The two helper functions are here:

glcm_parallel <- function(inlist, temp, n_grey=16, window=c(11,11), shift=c(1,1), min_x=NULL, max_x=NULL){

  require(glcm)
  #todisk option required if output rasters are small enough to fit in memory
  rasterOptions(tmpdir = temp, todisk=T, maxmemory = 1E8)

  ## run glcm over tile
  r_glcm=glcm(inlist[[i]], n_grey = n_grey, window = window, shift=shift, min_x=min_x, max_x=max_x, na_opt = 'any')

}

and here:

tilebuild_buff <- function(r, nx=5, ny=2, buffer=c(0,0)){

round_xw = floor(ncol(r)/nx)
xsize = c(rep(round_xw,nx-1), round_xw + ncol(r)%%nx)
xoff = c(0,cumsum(rep(round_xw,nx-1)))

round_yh = floor(nrow(r)/ny)
ysize = c(rep(round_yh,ny-1), round_yh + nrow(r)%%ny)
yoff = c(0,cumsum(rep(round_yh,ny-1)))

pix_widths = expand.grid(xsize = xsize ,ysize = ysize)
offsets = expand.grid(xoff = xoff,yoff = yoff)

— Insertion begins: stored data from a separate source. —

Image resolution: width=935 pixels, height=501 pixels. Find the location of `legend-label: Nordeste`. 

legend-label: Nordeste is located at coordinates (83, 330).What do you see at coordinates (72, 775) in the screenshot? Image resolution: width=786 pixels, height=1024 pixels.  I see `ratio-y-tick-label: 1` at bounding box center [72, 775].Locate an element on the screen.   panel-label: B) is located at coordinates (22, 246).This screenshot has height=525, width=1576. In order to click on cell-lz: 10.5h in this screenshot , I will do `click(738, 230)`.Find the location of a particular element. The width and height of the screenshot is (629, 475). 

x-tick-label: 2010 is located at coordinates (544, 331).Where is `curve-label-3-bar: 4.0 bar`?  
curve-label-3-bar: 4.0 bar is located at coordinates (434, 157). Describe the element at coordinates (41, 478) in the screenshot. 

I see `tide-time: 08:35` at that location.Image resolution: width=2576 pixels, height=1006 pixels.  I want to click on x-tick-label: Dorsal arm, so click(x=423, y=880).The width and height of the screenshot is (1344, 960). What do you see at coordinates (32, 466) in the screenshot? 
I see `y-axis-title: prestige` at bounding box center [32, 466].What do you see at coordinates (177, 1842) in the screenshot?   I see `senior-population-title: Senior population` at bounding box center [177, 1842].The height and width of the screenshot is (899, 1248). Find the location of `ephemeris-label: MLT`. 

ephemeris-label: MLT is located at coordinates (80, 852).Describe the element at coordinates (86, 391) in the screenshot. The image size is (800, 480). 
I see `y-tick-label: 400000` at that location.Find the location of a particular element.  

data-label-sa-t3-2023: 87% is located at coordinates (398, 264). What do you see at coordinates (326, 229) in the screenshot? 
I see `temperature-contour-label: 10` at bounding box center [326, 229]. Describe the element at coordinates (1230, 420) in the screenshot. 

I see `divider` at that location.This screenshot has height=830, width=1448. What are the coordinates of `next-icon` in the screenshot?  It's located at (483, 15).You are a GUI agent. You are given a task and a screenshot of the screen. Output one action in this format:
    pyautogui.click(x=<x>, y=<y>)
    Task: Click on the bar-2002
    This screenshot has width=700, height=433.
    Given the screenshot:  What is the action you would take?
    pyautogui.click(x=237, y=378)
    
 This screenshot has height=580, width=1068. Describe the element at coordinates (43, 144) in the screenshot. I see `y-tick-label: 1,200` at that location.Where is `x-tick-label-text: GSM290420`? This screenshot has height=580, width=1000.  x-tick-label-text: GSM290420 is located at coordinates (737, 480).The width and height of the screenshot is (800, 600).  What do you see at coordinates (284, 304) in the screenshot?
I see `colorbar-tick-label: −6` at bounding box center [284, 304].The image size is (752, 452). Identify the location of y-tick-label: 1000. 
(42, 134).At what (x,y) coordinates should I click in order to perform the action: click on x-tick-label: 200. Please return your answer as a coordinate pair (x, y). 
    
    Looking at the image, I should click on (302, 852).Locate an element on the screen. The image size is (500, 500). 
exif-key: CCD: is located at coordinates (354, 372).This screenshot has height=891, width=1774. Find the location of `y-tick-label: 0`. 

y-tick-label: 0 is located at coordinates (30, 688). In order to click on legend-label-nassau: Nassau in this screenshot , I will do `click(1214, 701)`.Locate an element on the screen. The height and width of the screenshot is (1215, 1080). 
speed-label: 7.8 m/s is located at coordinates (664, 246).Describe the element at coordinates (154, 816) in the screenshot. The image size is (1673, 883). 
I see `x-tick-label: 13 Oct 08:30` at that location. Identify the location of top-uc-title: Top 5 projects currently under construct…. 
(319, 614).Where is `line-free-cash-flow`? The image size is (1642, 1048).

srcwins = cbind(offsets,pix_widths)

srcwins_buff = srcwins

#Add buffer
srcwins_buff$xoff = srcwins$xoff - buffer[1]
srcwins_buff$yoff = srcwins$yoff - buffer[2]
srcwins_buff$xsize = srcwins$xsize + 2*buffer[1]
srcwins_buff$ysize = srcwins$ysize + 2*buffer[2]

return(srcwins_buff)

}